Records contained in a dataset:
########################################
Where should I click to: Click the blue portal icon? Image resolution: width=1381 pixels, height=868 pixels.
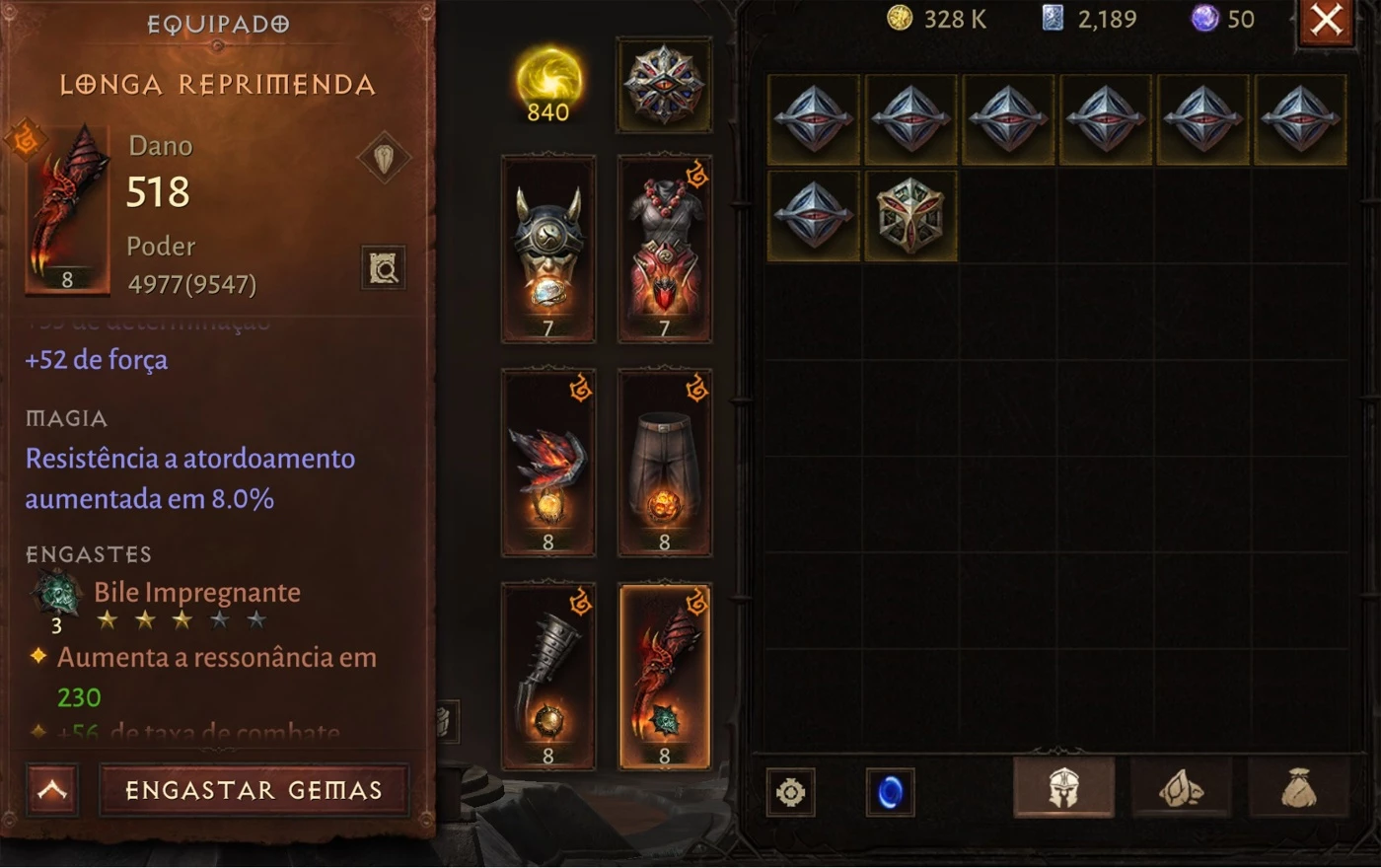[890, 792]
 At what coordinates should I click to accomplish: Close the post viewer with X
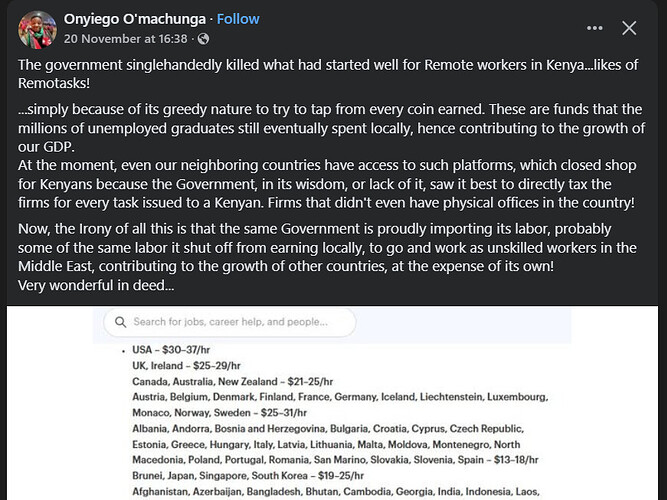(x=629, y=28)
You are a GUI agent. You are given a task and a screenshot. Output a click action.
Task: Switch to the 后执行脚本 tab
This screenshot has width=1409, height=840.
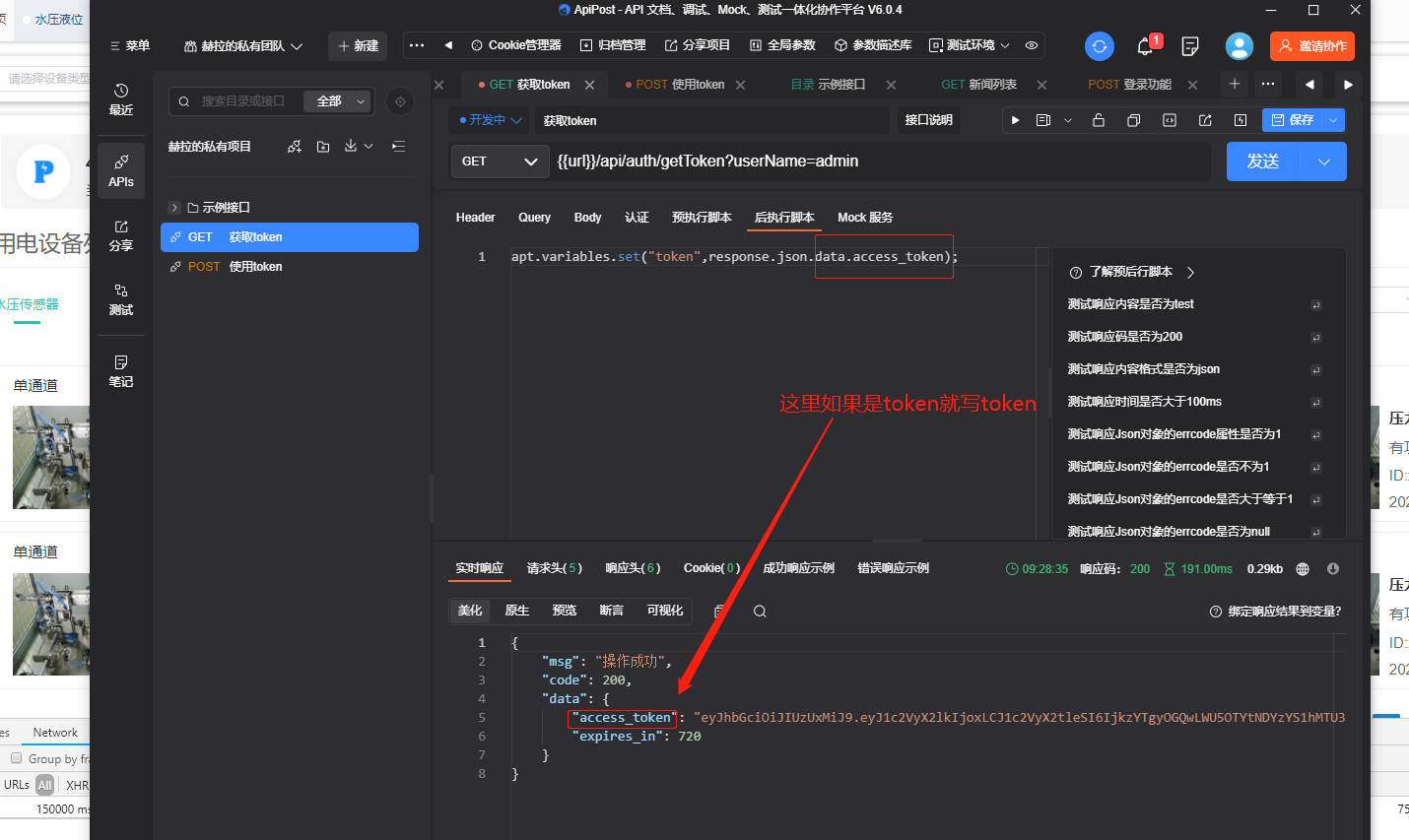pyautogui.click(x=783, y=217)
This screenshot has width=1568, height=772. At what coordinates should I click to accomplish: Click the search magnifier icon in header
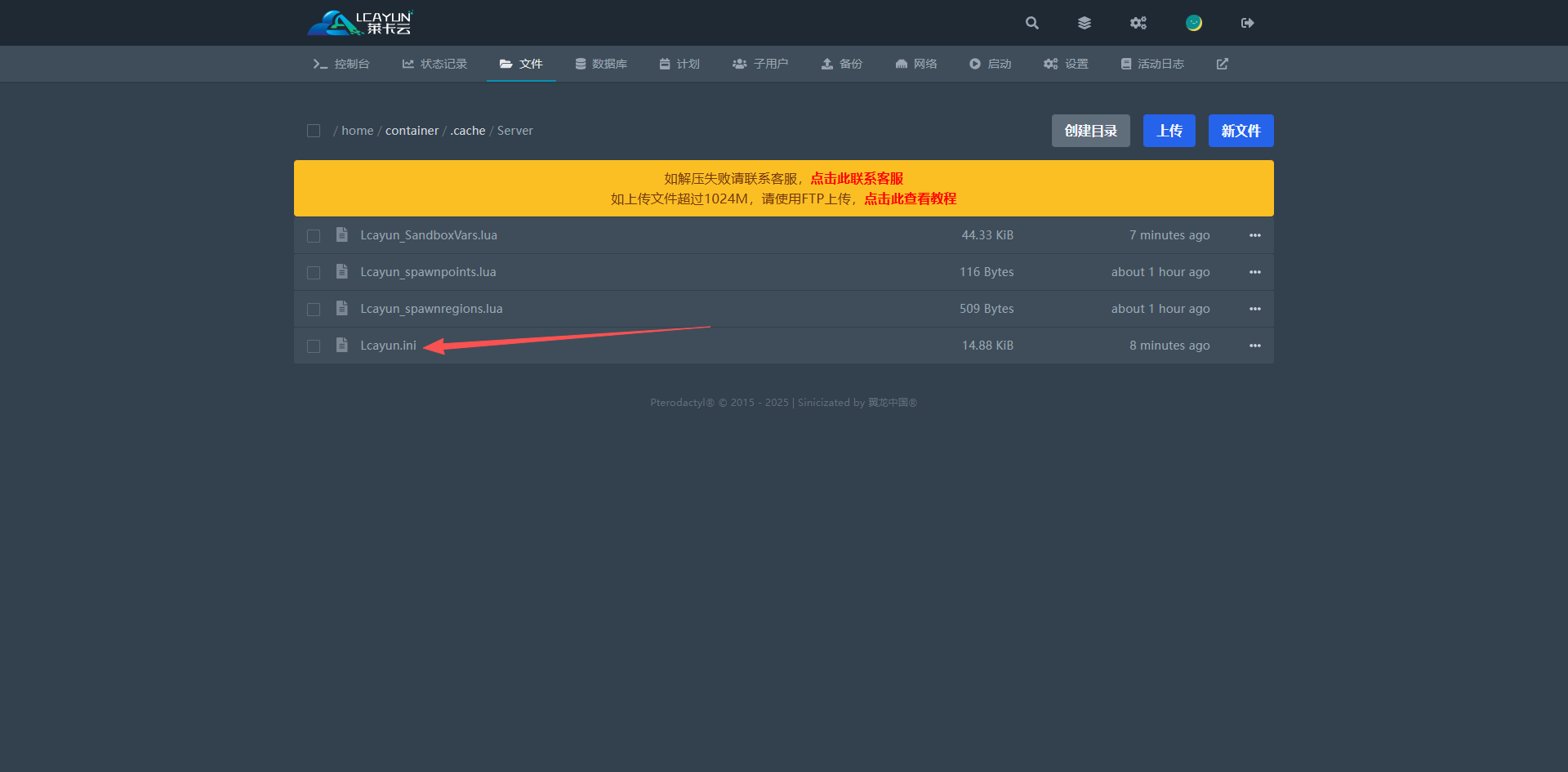(1032, 23)
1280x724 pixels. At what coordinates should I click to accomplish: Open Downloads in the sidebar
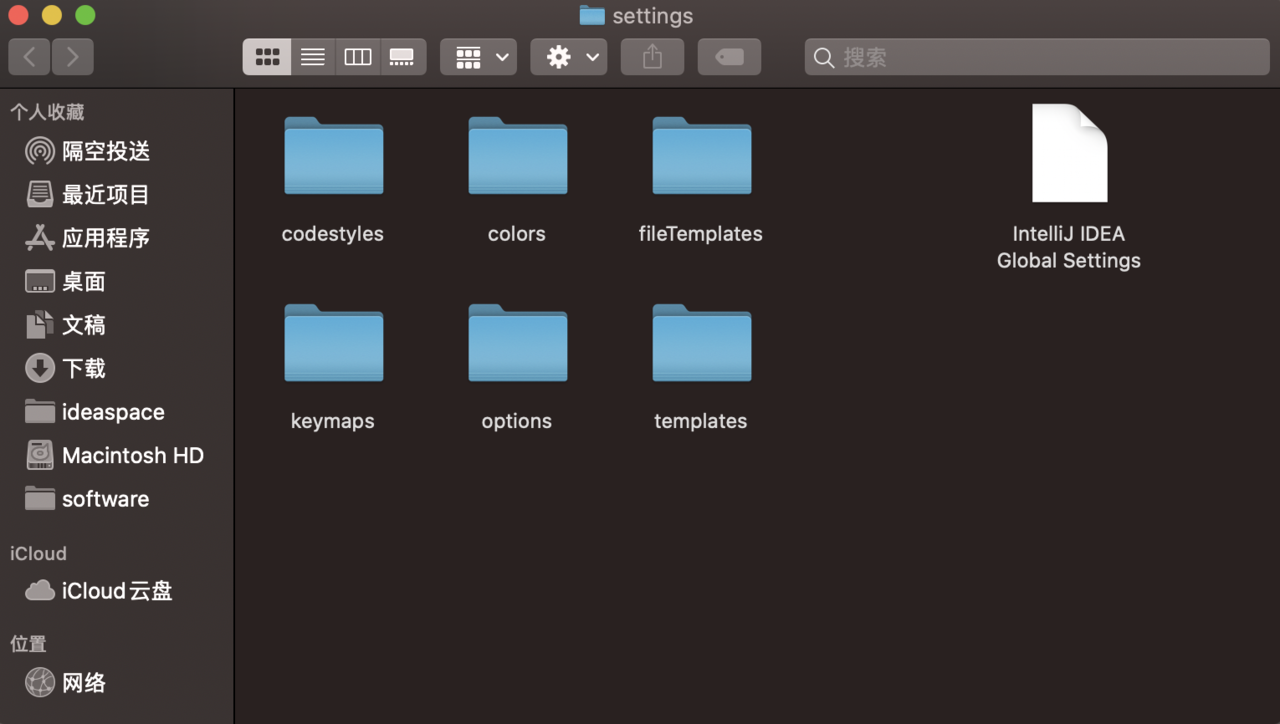tap(83, 368)
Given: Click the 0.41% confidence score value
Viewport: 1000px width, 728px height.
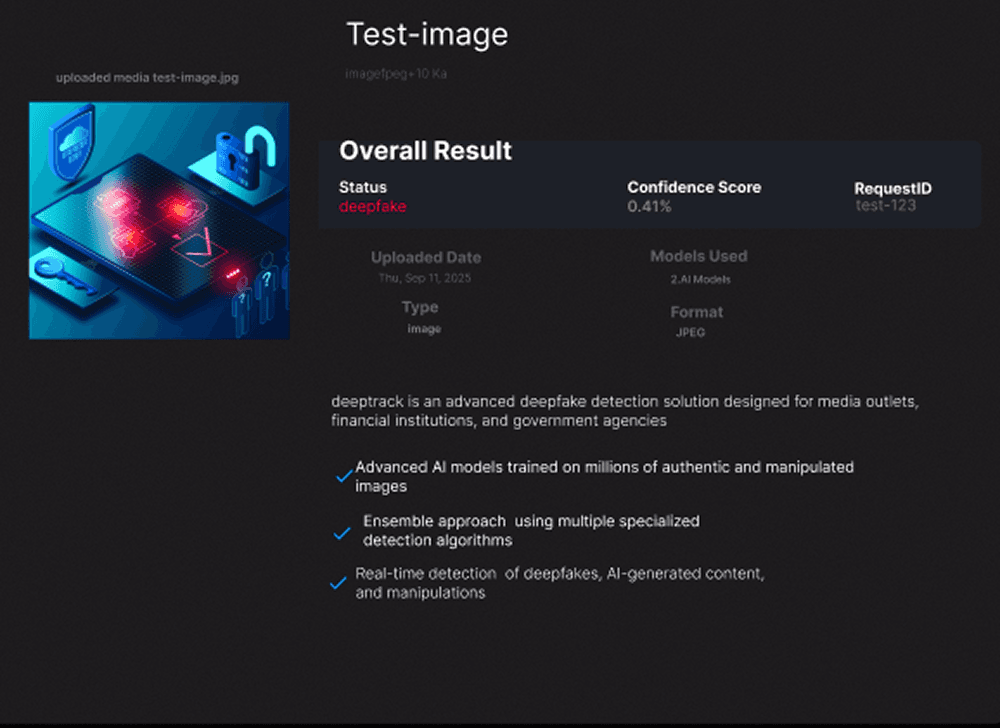Looking at the screenshot, I should (649, 206).
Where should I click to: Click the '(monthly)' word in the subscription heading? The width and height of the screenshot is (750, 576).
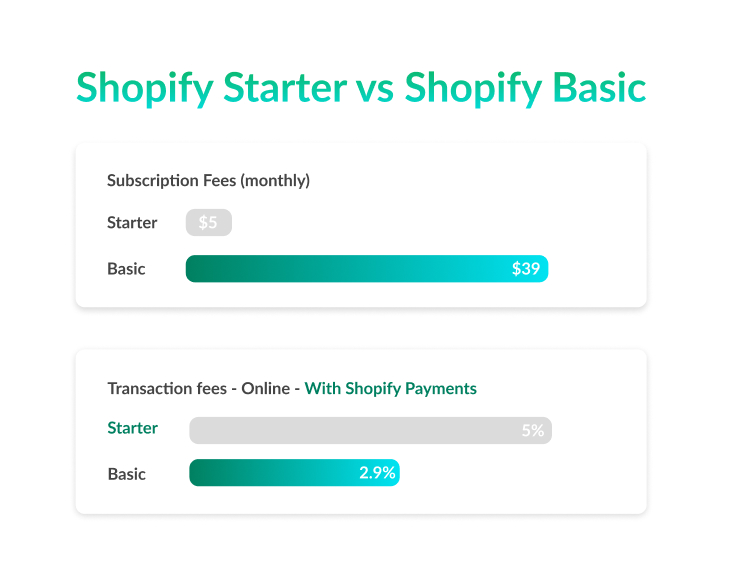pyautogui.click(x=277, y=181)
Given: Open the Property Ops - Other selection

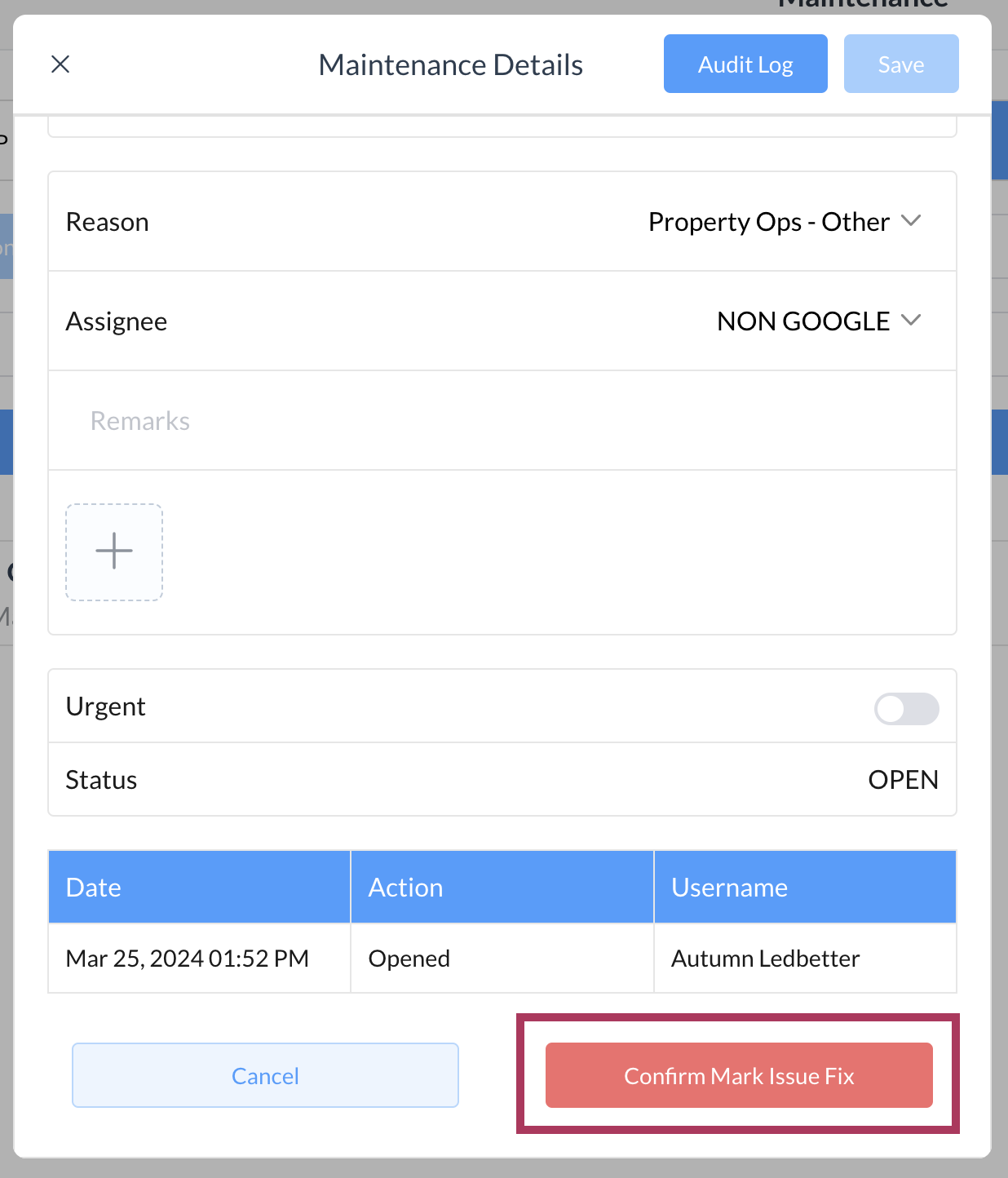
########################################
**Task statement**:
Reproduce each entry verbatim, excluding any embedded images.

**Written reply**:
Where should I click to: Click the blue portal icon? Image resolution: width=1381 pixels, height=868 pixels.
[890, 792]
 At what coordinates should I click to accomplish: Close the post viewer with X
(x=629, y=28)
You are a GUI agent. You are given a task and a screenshot. Output a click action.
Task: Switch to the 后执行脚本 tab
This screenshot has width=1409, height=840.
pyautogui.click(x=783, y=217)
This screenshot has width=1568, height=772. At what coordinates should I click to accomplish: Click the search magnifier icon in header
(1032, 23)
1280x724 pixels. At what coordinates should I click to accomplish: Open Downloads in the sidebar
tap(83, 368)
Given: Click the 0.41% confidence score value
Viewport: 1000px width, 728px height.
Looking at the screenshot, I should (649, 206).
Where should I click to: Click the '(monthly)' word in the subscription heading? The width and height of the screenshot is (750, 576).
pyautogui.click(x=277, y=181)
Given: Open the Property Ops - Other selection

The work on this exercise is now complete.